Dari kondisi itu, Ukay melihat peningkatan harga CPO semestinya tidak terlalu mempengaruhi fluktuasi harga minyak goreng di dalam negeri. “Tidak ada kenaikan ongkos produksi karena kebun milik sendiri. Jadi kalau pun CPO untuk produksi minyak tidak dinaikkan, pabrik minyak gorengnya akan tetap untung,” tutur Ukay.
Ukay menyebut KPPU masih akan mendalami penelitian mengenai dugaan adanya kartel di industri minyak goreng.

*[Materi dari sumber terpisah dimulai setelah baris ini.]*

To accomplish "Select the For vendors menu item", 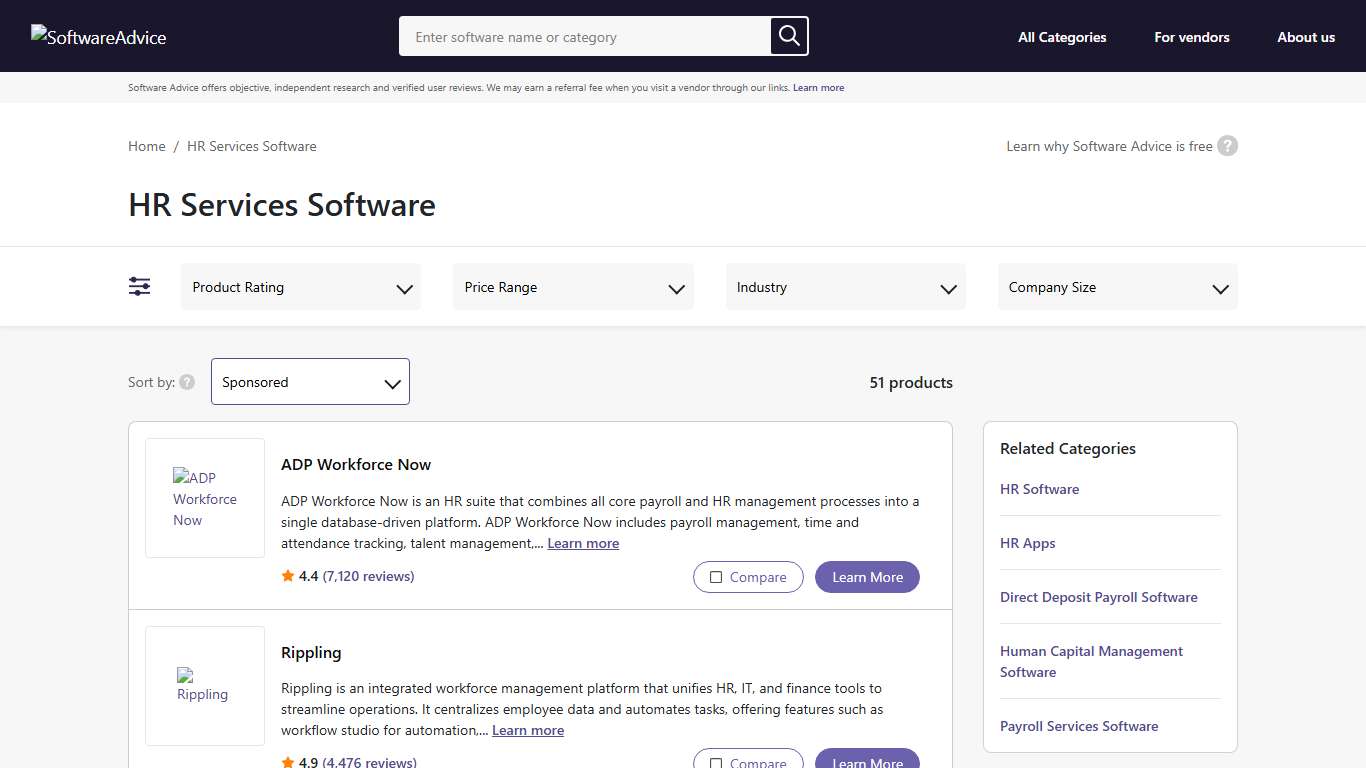I will pyautogui.click(x=1191, y=37).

Data yang ada saat ini, kata dia, akan menjadi pintu masuk bagi KPPU untuk melanjutkan proses ke arah penyelidikan.
Direktur Ekonomi KPPU Mulyawan Ranamanggala mengatakan komisinya telah meneliti kenaikan harga minyak goreng dalam tiga bulan terakhir. Berdasarkan pengamatan Komisi, rata-rata harga minyak di seluruh Indonesia melonjak hingga lebih dari Rp 20 ribu per liter.
Kenaikan ini terjadi setelah meningkatnya harga CPO secara global. “Berdasarkan analisis, kenaikan CPO disebabkan oleh tumbuhnya permintaan industri biodiesel, turunnya pajak ekspor di India, hingga naiknya permintaan dari luar negeri karena naiknya kebutuhan akan bahan bakar,” katanya.

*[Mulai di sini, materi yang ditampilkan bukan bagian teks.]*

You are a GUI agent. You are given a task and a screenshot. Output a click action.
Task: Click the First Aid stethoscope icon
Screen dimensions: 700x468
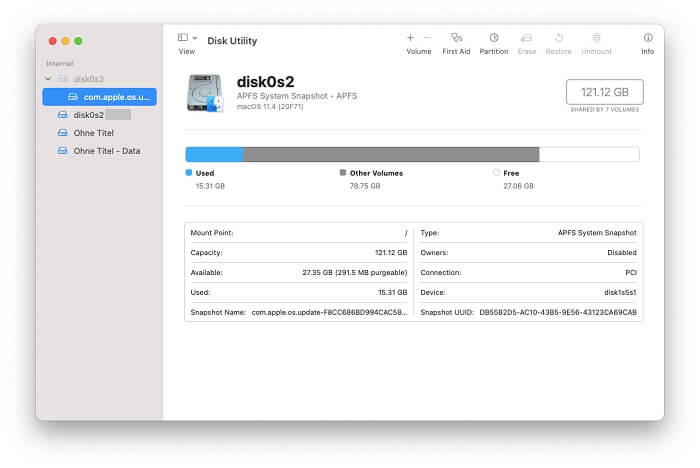456,38
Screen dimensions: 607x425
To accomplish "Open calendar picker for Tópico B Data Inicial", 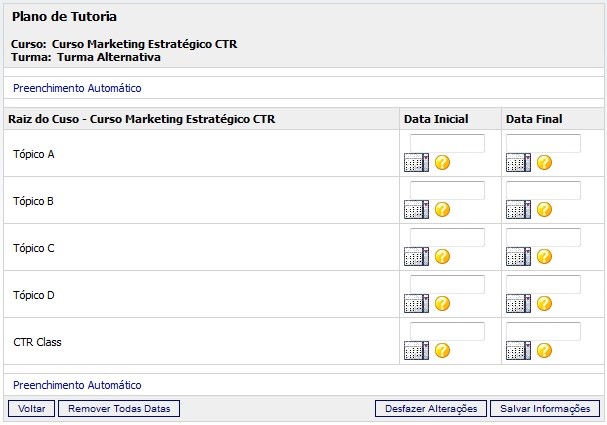I will 415,210.
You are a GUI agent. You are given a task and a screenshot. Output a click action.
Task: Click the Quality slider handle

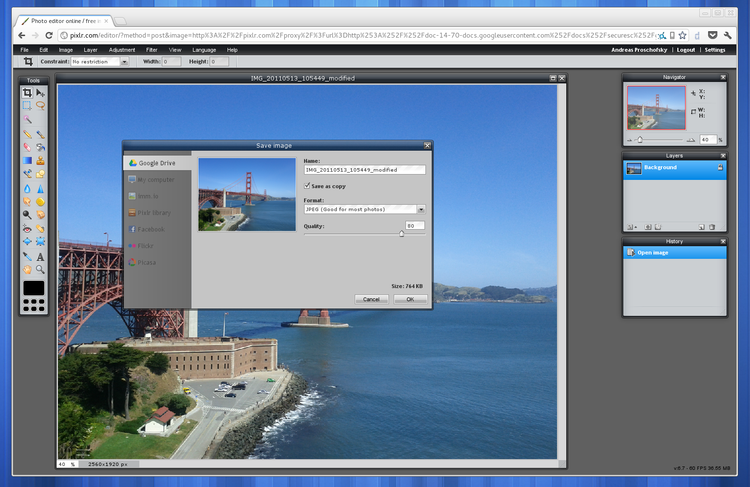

Berdasarkan penelitian tersebut, KPPU menemukan sejumlah masalah. Di antaranya, kelompok industri lebih mengutamakan pasar ekspor karena meningkatnya keuntungan setelah harga CPO naik. Selain itu, KPPU melihat regulasi yang ada masih menghambat munculnya pelaku usaha baru di bidang pengolahan hasil perkebunan, termasuk minyak goreng.

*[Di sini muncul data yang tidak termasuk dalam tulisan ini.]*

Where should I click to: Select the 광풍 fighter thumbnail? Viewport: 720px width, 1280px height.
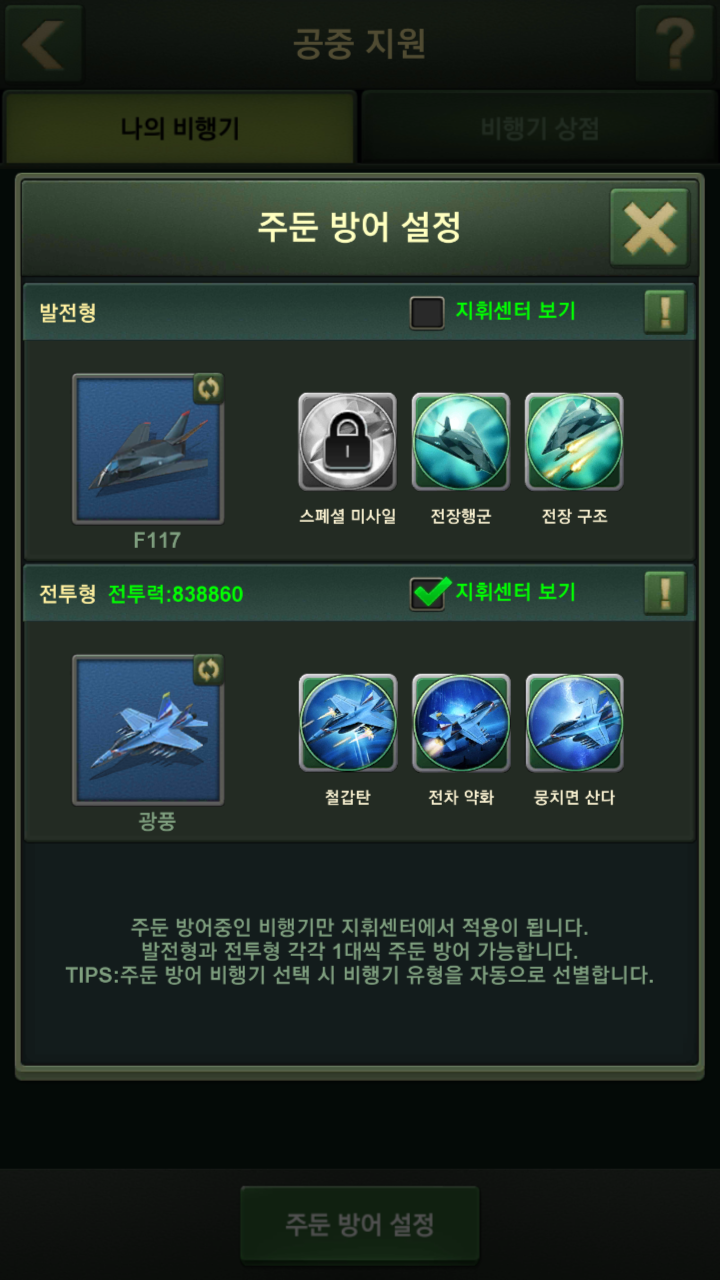[148, 730]
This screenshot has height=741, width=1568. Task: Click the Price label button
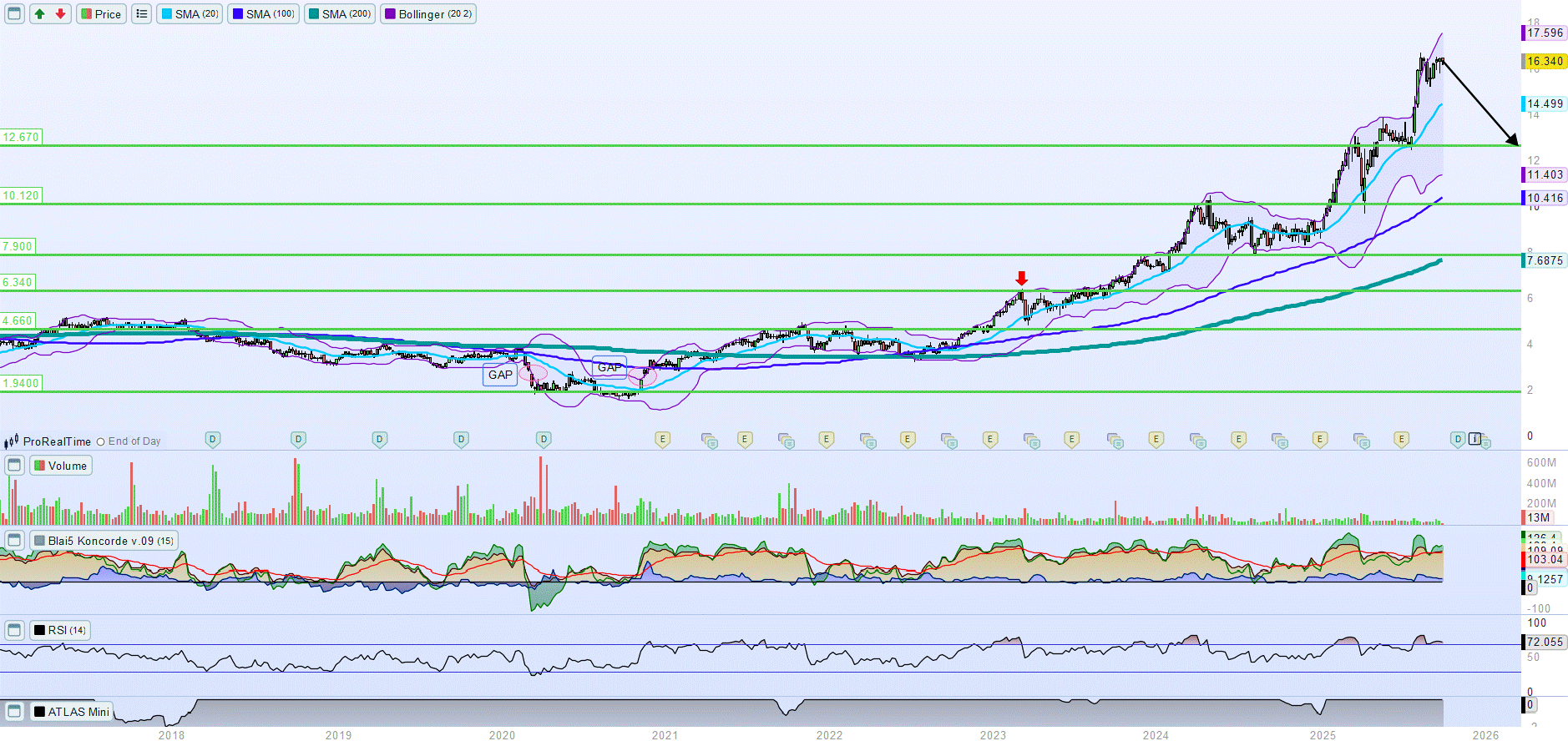[x=101, y=14]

“Seperti dalam Peraturan Menteri Nomor 21 Tahun 2017 yang mewajibkan (industri) memenuhi 20 persen kebutuhan bahan baku dari kebun yang diusahakan sendiri,” katanya. KPPU, Mulyawan berujar, pernah mengirimkan surat saran pertimbangan kepada pemerintah untuk mencabut kewajiban 20 persen itu.
November lalu, Direktur Eksekutif Gabungan Industri Minyak Nabati Indonesia (GIMNI) Sahat Sinaga mengatakan harga minyak goreng ikut terkerek akibat siklus komoditas minyak kelapa sawit mentah atau crude palm oil (CPO) di pasar dunia.
Adapun Direktur Jenderal Perdagangan Dalam Negeri Kementerian Perdagangan, Oke Nurwan, mengatakan entitas bisnis produsen minyak goreng yang tidak terhubung dengan industri hulu mengakibatkan harga komoditas strategis itu mengikuti tren yang ada di pasar internasional.
“Produsen minyak goreng dalam negeri harus membeli CPO sesuai dengan harga pasar lelang dalam negeri, yaitu KPBN Dumai yang juga terkorelasi dengan pasar internasional. Akibatnya, apabila terjadi kenaikan harga CPO internasional, maka harga CPO di dalam negeri juga turut menyesuaikan harga internasional,” kata Oke melalui siaran pers, 4 November 2021.